Pengiriman misi haji dengan sahabat Abu Bakar ra sebagai amirul hajj pada tahun 9 H ini menjadi langkah awal ibadah haji Nabi Muhammad saw pada tahun 10 H. Dengan persiapan demikian pada tahun sebelumnya, pelaksanaan ibadah haji Rasulullah saw tidak ternodai oleh tradisi kemusyrikan masyarakat Makkah. (Al-Qaththan, 2012 M/1433 H: 150).
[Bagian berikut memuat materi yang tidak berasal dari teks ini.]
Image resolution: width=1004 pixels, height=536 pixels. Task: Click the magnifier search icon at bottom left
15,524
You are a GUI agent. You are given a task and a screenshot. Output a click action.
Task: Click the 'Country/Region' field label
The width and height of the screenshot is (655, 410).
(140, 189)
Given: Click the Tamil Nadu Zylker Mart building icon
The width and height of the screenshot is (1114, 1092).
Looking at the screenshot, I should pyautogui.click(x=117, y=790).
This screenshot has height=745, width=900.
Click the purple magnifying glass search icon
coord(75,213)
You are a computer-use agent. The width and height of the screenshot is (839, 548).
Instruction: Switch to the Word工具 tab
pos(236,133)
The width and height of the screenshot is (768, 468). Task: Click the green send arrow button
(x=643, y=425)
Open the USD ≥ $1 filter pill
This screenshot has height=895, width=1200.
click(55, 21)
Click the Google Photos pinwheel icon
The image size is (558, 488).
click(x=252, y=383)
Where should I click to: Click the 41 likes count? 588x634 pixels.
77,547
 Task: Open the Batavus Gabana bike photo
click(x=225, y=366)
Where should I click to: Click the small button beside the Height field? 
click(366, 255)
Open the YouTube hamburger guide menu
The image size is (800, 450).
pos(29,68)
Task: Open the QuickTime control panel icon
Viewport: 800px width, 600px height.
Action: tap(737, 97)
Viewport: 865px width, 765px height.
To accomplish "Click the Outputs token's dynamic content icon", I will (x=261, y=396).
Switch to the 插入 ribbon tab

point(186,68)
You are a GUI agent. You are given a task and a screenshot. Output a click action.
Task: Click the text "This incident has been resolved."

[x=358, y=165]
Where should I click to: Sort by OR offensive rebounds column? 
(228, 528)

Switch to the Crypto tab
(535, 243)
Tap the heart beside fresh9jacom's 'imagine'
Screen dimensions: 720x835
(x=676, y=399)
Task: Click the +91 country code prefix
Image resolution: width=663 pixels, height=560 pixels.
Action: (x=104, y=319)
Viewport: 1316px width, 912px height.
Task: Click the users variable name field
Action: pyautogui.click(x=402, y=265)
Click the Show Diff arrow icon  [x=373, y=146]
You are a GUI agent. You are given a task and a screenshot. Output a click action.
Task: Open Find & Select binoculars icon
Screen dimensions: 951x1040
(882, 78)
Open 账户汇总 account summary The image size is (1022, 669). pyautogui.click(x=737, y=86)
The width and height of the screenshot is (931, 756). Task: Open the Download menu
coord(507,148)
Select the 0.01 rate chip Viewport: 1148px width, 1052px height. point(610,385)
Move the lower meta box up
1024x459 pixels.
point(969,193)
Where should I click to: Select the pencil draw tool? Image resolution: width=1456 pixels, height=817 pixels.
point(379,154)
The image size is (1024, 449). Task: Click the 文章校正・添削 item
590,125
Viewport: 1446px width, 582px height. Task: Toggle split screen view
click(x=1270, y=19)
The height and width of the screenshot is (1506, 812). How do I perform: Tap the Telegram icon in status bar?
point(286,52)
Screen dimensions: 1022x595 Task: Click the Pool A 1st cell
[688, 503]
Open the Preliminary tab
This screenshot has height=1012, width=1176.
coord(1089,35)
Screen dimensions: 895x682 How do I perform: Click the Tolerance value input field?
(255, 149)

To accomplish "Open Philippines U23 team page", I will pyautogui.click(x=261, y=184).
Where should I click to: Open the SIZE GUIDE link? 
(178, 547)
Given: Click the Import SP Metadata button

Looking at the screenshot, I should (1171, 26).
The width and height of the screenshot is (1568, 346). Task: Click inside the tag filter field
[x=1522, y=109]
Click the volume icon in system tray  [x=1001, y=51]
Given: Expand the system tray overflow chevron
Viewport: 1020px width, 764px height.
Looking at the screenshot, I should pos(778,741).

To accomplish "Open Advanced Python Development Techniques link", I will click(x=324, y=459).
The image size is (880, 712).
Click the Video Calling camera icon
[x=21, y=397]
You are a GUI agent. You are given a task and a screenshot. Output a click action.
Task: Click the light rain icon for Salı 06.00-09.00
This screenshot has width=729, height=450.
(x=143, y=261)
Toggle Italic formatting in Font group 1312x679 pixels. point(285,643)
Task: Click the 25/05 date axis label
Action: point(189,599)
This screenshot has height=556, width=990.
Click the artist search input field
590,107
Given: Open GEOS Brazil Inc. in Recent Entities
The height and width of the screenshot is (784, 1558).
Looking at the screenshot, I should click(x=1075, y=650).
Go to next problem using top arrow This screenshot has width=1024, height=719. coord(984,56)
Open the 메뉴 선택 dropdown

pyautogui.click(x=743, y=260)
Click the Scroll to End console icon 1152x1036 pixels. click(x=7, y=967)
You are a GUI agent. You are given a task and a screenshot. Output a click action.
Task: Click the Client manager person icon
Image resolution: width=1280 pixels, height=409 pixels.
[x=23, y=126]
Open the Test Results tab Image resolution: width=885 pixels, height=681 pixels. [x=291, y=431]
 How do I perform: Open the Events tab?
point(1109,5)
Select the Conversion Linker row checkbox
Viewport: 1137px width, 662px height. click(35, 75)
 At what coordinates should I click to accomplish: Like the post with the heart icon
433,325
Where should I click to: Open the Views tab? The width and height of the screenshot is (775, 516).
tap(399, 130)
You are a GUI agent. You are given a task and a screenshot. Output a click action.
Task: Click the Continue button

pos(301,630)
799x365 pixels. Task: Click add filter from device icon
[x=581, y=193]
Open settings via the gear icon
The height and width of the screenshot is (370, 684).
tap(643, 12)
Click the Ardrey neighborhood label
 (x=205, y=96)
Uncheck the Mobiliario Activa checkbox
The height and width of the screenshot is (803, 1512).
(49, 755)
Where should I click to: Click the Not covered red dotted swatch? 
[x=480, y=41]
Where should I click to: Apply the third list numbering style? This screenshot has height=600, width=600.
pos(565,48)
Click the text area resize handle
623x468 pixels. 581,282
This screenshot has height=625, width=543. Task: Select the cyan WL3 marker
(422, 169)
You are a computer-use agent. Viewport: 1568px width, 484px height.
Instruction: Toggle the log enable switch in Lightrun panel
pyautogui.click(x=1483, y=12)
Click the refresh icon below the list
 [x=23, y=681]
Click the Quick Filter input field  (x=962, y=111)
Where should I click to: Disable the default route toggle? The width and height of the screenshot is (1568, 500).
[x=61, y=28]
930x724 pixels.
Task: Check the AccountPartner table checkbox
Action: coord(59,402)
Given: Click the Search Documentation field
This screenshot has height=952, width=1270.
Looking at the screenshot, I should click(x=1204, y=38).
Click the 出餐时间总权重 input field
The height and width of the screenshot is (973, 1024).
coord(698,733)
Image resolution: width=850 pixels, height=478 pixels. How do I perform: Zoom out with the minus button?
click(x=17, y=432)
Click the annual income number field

Pakar lain menyebutkan ibadah haji diwajibkan pada tahun 10 H. Oleh karena itu, Rasulullah saw segera melaksanakan ibadah haji. Sedangkan kita semua memaklumi bahwa Rasulullah saw tidak sepatutnya menunda pelaksanaan haji setelah datang perintah kewajiban. (Al-Qaththan, 2012 M/1433 H: 150).


Al-Qaththan juga mengutip ragam pendapat ulama perihal awal mula kewajiban ibadah haji dari Imam Ibnu Hajar Al-Asqalani melalui Kitab Fathul Bari bi Syarhi Shahihil Bukhari. Menurutnya, ulama memang berbeda pendapat perihal awal kewajiban ibadah haji.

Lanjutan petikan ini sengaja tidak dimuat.